The article also condemns the CPC-KMT (GMD) alliance. Although this alliance had its down side, the SW author seems to forget the fact that the KMT was quite left-wing at one point, but the rightists eventually carried out a coup of the KMT which caused many communists within the group to leave. The alliance was not such a bad idea, especially since many Chinese people demanded it, it just did not work out in the end due to the coup. The SW article also blames Stalin for encouraging the alliance and supporting the KMT. Indeed Stalin made this mistake, but he eventually made a self-criticism and admitted he was wrong.
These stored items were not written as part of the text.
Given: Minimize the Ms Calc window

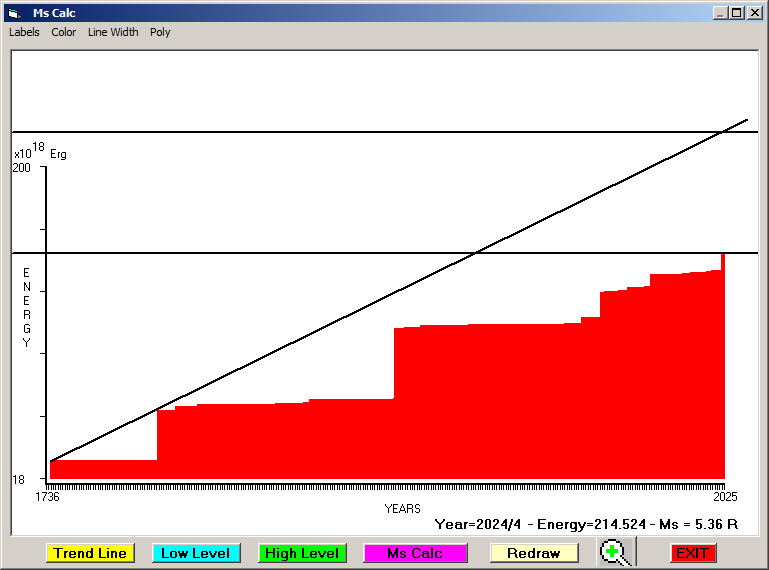Looking at the screenshot, I should tap(721, 13).
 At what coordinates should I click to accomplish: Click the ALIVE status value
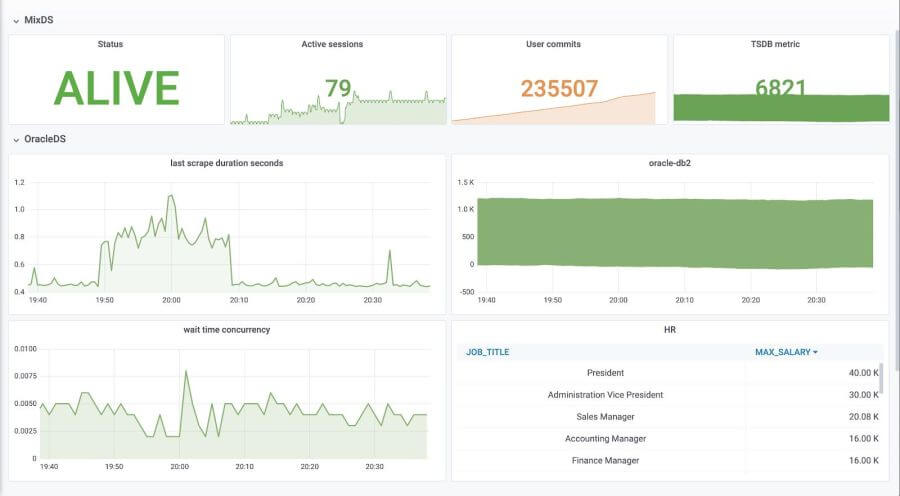click(x=117, y=88)
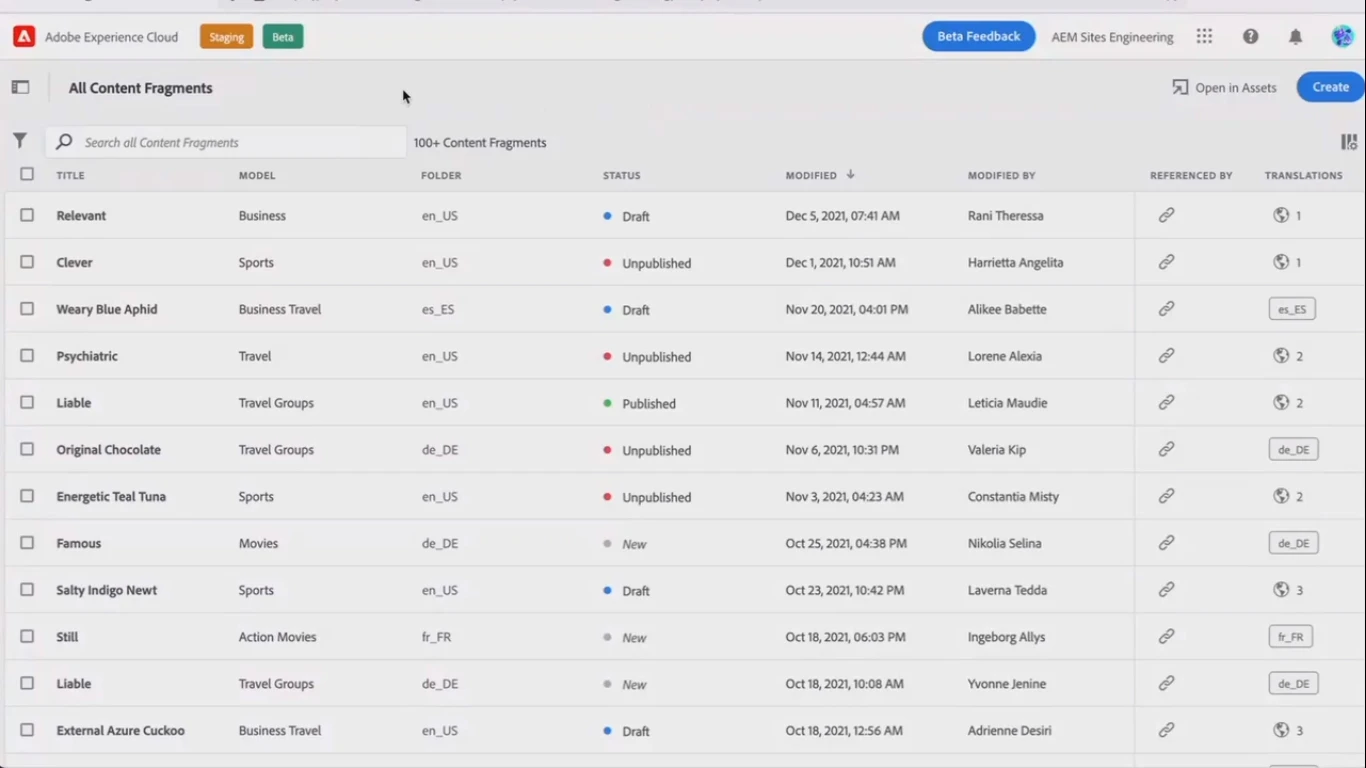The image size is (1366, 768).
Task: Sort by the Modified column header
Action: [x=811, y=175]
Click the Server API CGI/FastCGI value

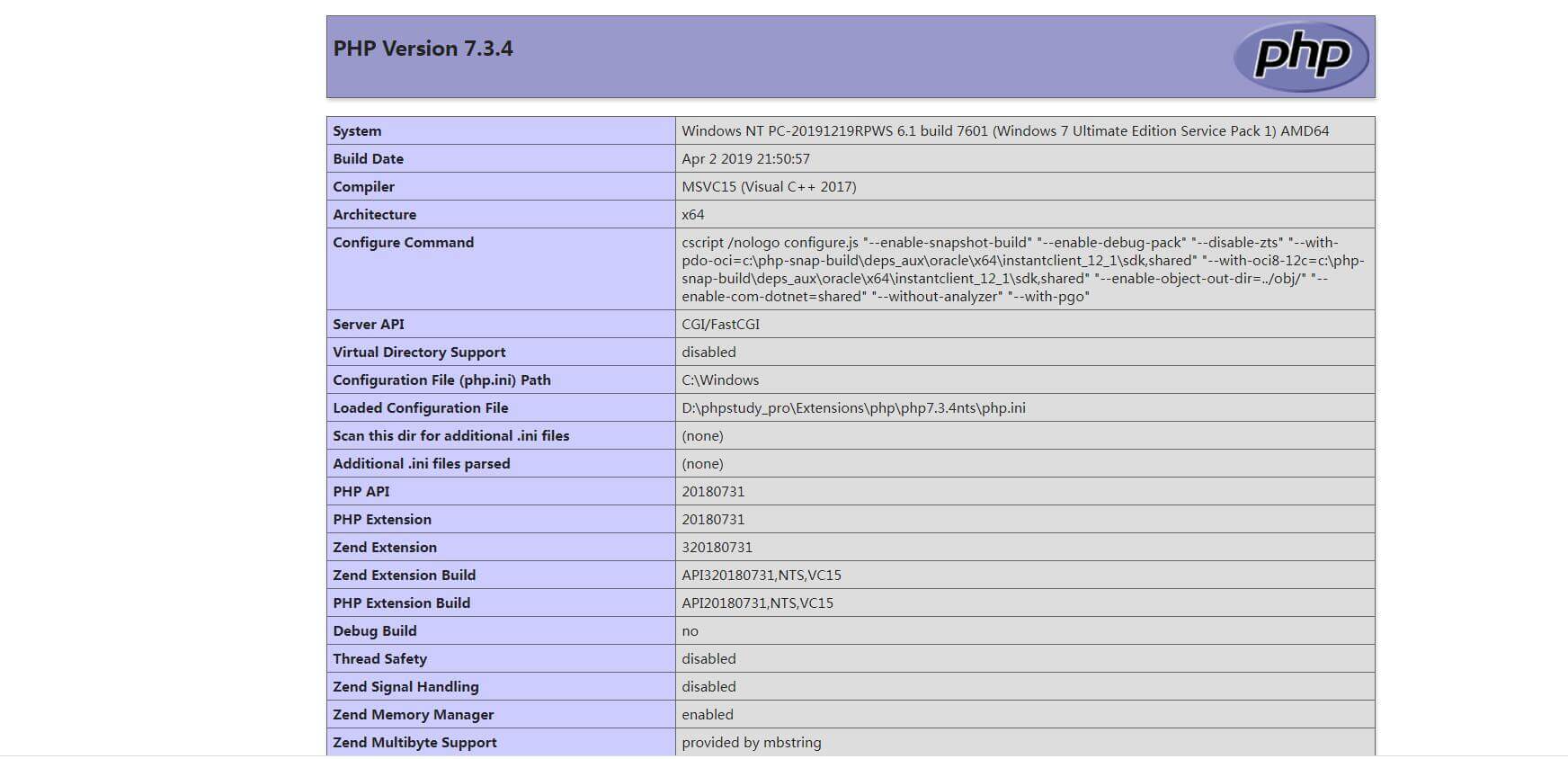coord(720,325)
Here is an excerpt from the SW article that I feel needs to be addressed more directly:
"This pattern highlights some of the defining features of Maoism:
its orientation to the peasant class, its nationalism and its dependence on military power to gain political power. While the peasantry has a long revolutionary history,
there is nothing inherently socialistic about it, as peasants' main concern is farming their own land. And while it is true that political power can grow out of the barrel of a gun, to paraphrase Mao, guns alone cannot bring about socialism."
While I agree that guns alone cannot bring about much of anything, the statements made in this paragraph show that the SW author knows absolutely nothing about Maoism. As a Maoist myself, I will give you a little MLM 101 lesson by breaking down this incorrect paragraph.
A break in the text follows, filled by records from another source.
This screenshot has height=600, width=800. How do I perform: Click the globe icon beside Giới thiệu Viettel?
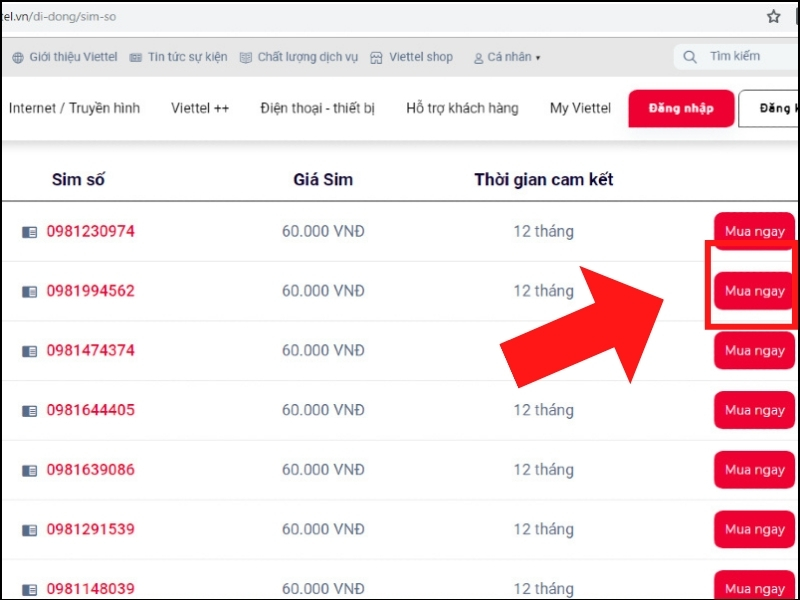pyautogui.click(x=18, y=58)
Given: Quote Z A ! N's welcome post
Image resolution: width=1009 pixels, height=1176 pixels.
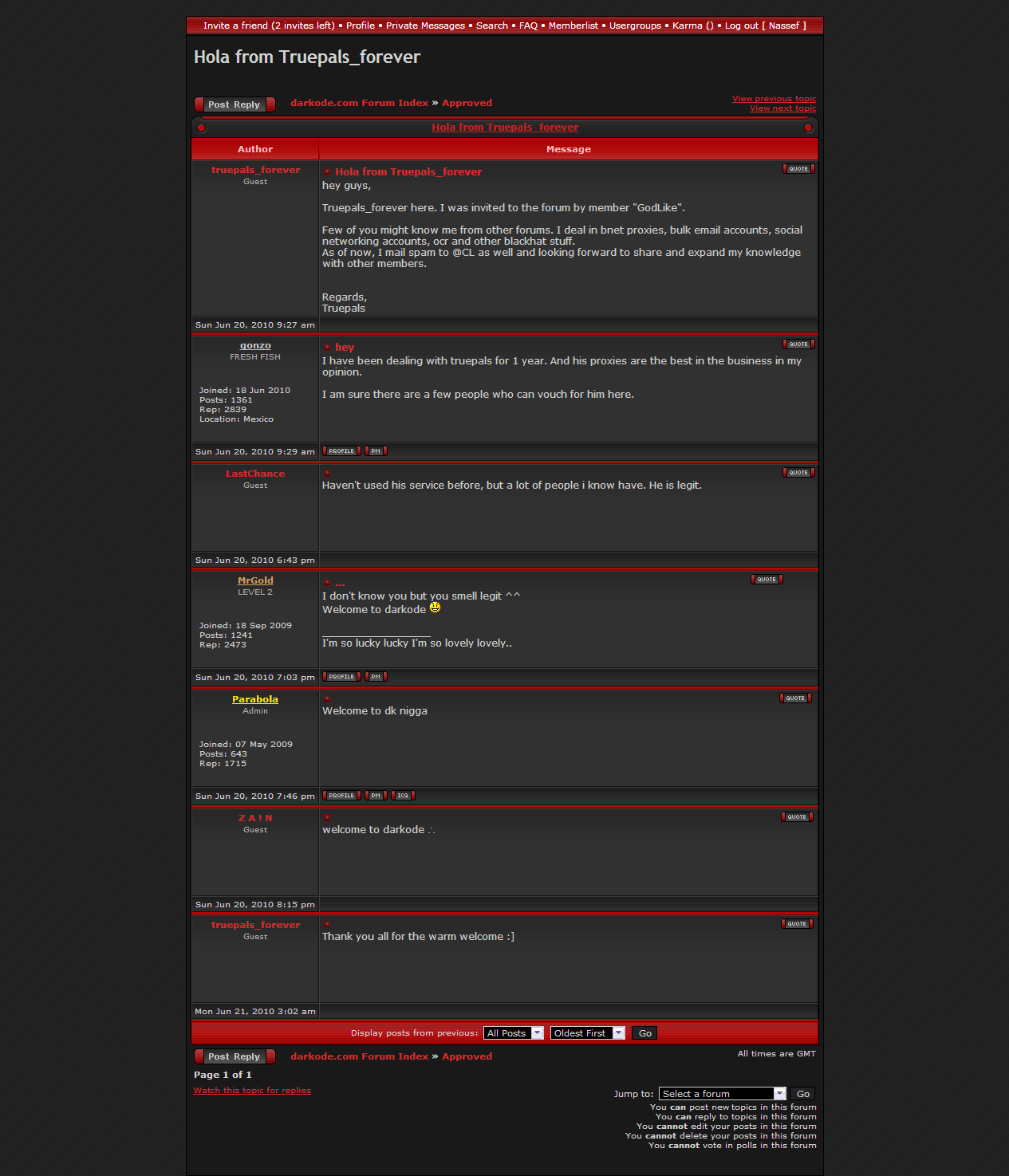Looking at the screenshot, I should click(x=797, y=817).
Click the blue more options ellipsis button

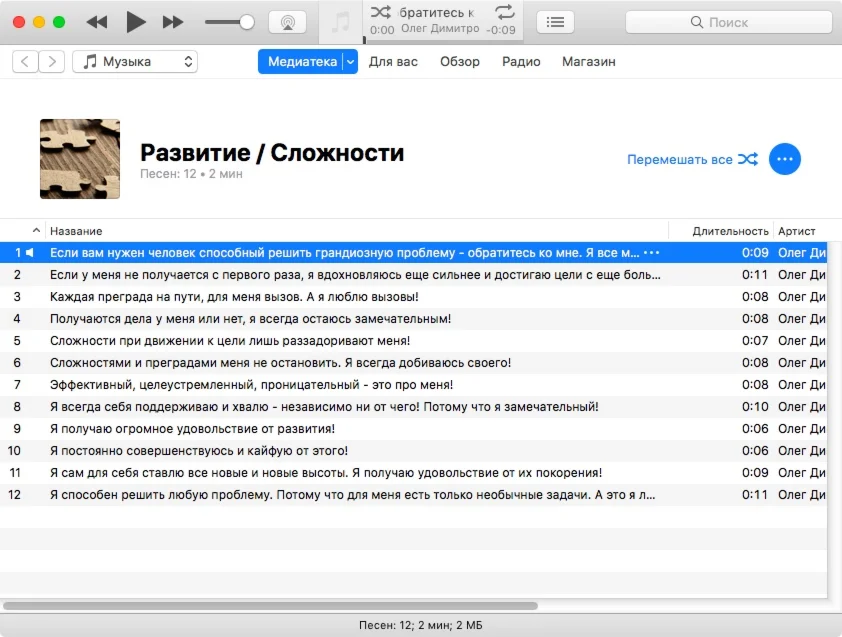785,159
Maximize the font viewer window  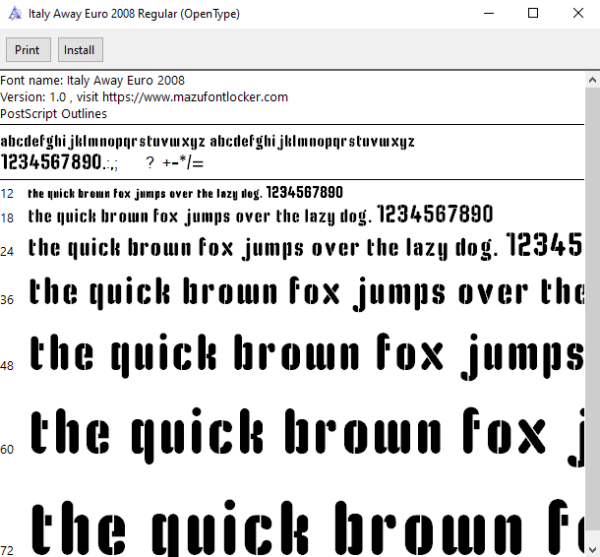pos(533,14)
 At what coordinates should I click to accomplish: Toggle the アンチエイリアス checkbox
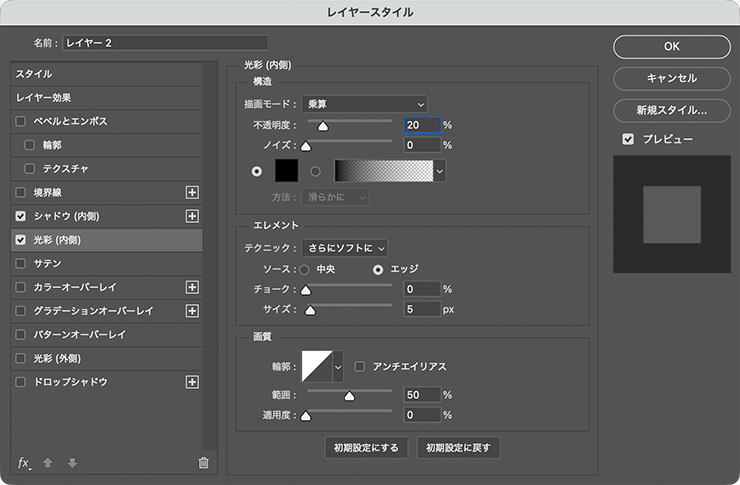[x=360, y=367]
"This pattern highlights some of the defining features of Maoism:
its orientation to the peasant class, its nationalism and its dependence on military power to gain political power."
First of all, Maoism advocates a strong worker-peasant alliance. Second of all, Maoism is not entirely dependent on the People's Army to gain power. In Nepal, for example, the UCPN (Maoist) has been working within the electoral system.
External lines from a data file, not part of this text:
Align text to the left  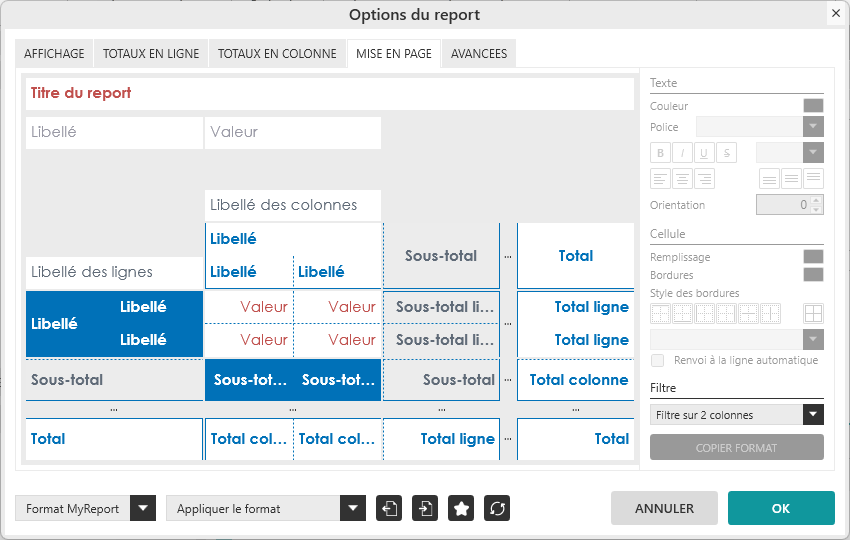point(660,179)
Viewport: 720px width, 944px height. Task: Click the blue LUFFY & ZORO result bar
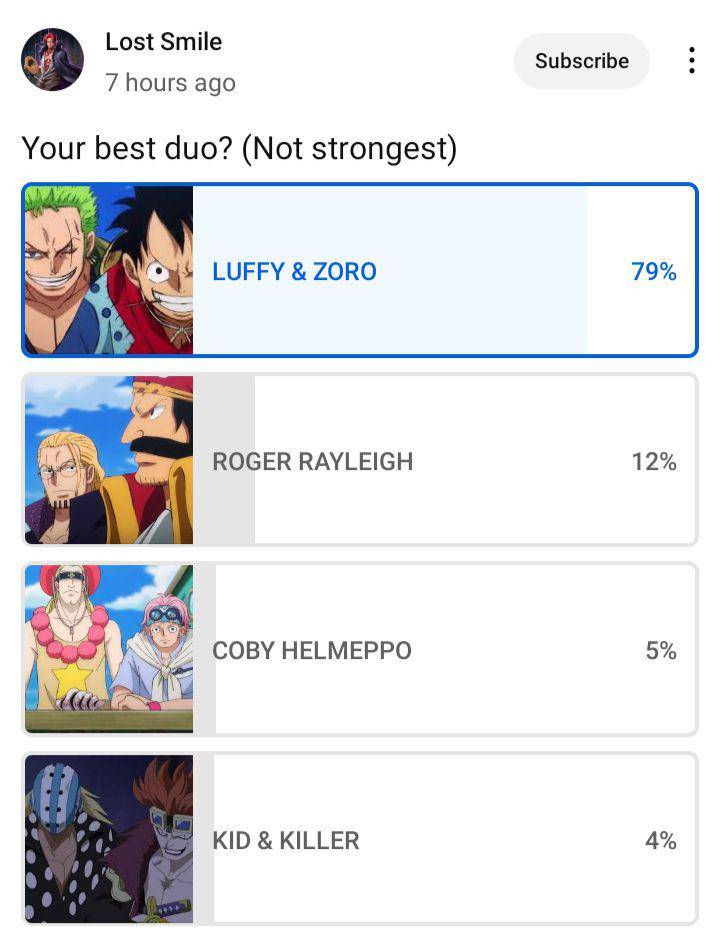tap(389, 270)
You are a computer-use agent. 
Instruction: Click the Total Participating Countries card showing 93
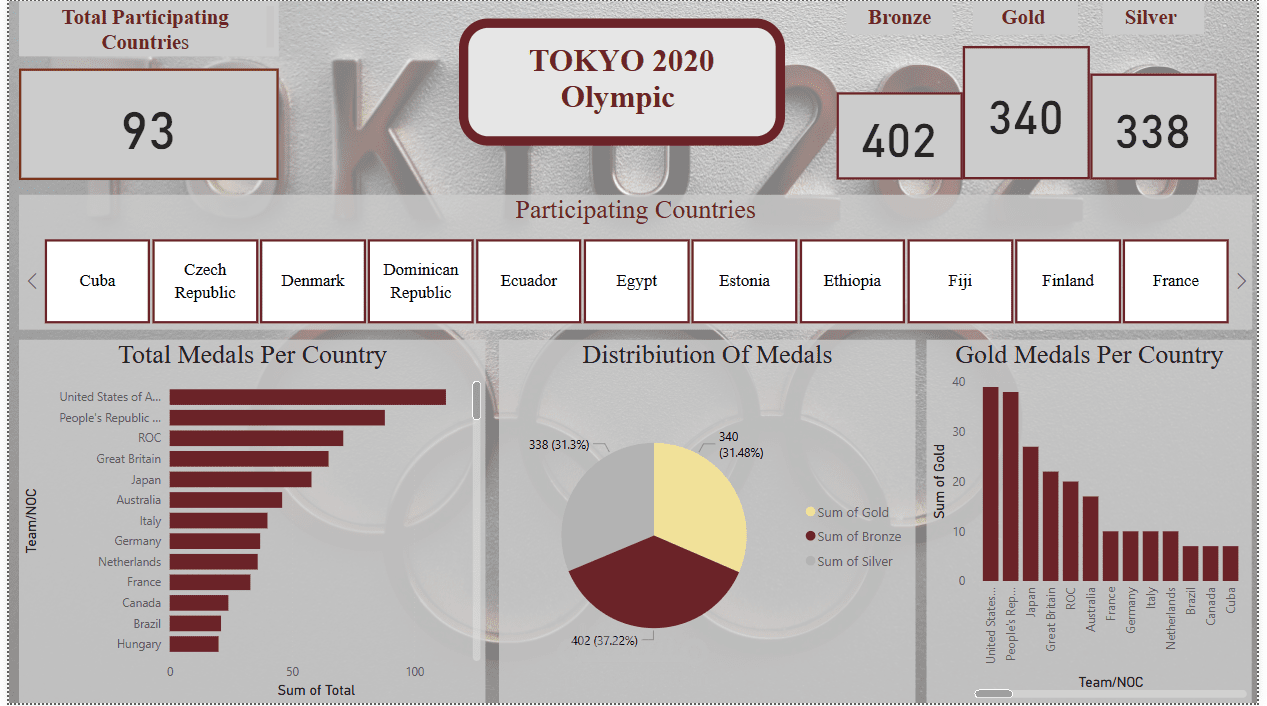pos(148,123)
“The communist party and the revolutionary forces of every country must ready both hands,
one for winning victory peacefully, one for taking power with violence. Neither may be dispensed with.” - Mao Zedong
The author also seems to be condemning anti-imperialist nationalism. I certainly hope this person doesn't consider his individual school of thought to be coming from Marxism-Leninism. Both Marx and Lenin supported anti-imperialist nationalism.
When it came to British imperialism in Ireland, Marx sided with the oppressed nation, Ireland.
“Hence it is the task of the International everywhere to put the conflict between England and Ireland in the foreground, and everywhere to side openly with Ireland.” -Karl Marx
Marx also supported the national movement of the Poles and the Hungarians in his day.
“…emphasis must necessarily be laid on their advocating freedom for the oppressed countries to secede and their fighting for it. Without this there can be no internationalism.” -V. I. Lenin, "The Discussion on Self-Determination Summed Up"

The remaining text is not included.